Distal femoral fractures comprise 4–6% of femoral fractures [1, 2]. The surgical treatment methods used in these patients include retrograde intramedullary nail (RIN) fixation and plate fixation. According to Christian Hierholzer et al. [3], RIN fixation is mainly suitable for extra-articular fractures (AO/OTA 33A) of the distal femur, whereas locking plates are suitable for most distal femoral fractures, including severely comminuted (AO/OTA 33C) and osteoporosis fractures.

The surgical procedure used in locking compression plate (LCP) surgery requires fewer assistant devices than are needed during the less invasive stabilization system (LISS) approach.
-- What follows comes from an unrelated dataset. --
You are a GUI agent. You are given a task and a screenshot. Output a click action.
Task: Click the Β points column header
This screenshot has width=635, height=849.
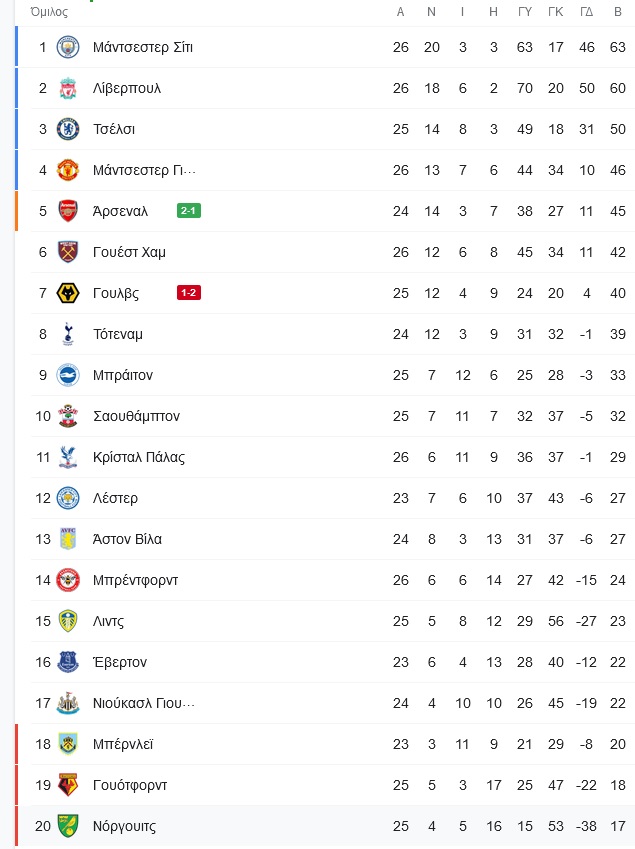click(x=618, y=12)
Thus, LCP surgery has been widely used in some hospitals in China in recent years.

However, LCP treatment has a relatively high incidence of complications, including non-union and metalwork failure, which have become a challenge for surgeons.

In some medical literature reports, the risk factors for non-union and delayed bone union in distal femoral fractures have included the presence of open fracture, medial bone defect, and comminuted fracture [4, 5]. A poor blood supply in the distal femur has also been reported to contribute to a higher risk of non-union [6]. Metalwork failures are normally related to non-union and delayed union, but some metalwork failures occur earlier than the normal healing time of fractures.
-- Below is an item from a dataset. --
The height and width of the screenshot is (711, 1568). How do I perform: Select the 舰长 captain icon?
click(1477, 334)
Considering the higher failure rate of the original use of LCP in clinical practice, the failure rate of the RIN is lower. Based on the experience of RIN used in the primary operation of distal femoral fractures, RIN revision was used for patients with LCP failure.
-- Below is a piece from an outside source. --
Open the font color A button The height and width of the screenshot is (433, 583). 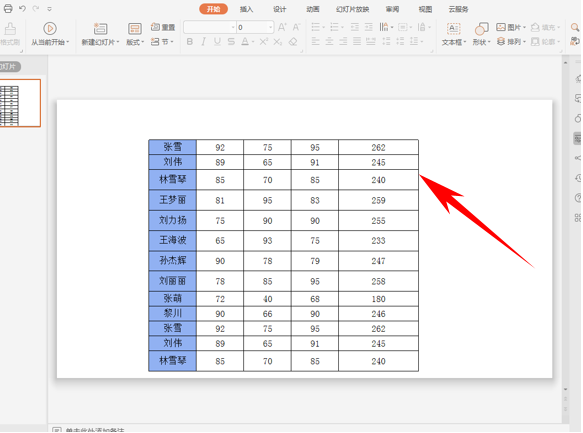(245, 42)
A retrospective analysis of 13 patients who underwent RIN revision surgery in our hospital due to LCP metalwork failure from January 2014 to December 2016 was performed to assess the feasibility and effectiveness of RIN revision surgery.

Methods

Patients

We reviewed all distal femoral fracture cases treated in our institution between January 2014 and December 2016. The radiographic and clinical data from all the patients were collected and analysed. The inclusion criteria were as follows: (I) patients with distal femoral fracture (within 15 cm of the furthest end of the femur, including condylar fracture and supracondylar fracture) who previously received LCP fixation; (II) the metalwork failed, and the refractures were type A and type C1 and C2, which are suitable for RIN fixation; (III) patients with complete radiological imaging data pre-operatively and post-operatively; and (IV) informed consent was signed by all patients, who authorized the surgical treatment and allowed the use of their clinical data for scientific purposes.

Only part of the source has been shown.